- WHAT IS REQUIRED
Convert each line of the records below into a JSON list of strings, one string per line, leaving out any blank lines.

· · · · ·

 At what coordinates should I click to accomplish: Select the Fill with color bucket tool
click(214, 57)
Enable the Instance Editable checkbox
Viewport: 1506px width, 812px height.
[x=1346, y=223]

· · · · ·

- WRITTEN ANSWER
[
  " At what coordinates should I click to accomplish: Select the Fill with color bucket tool",
  "click(214, 57)",
  "Enable the Instance Editable checkbox",
  "Viewport: 1506px width, 812px height.",
  "[x=1346, y=223]"
]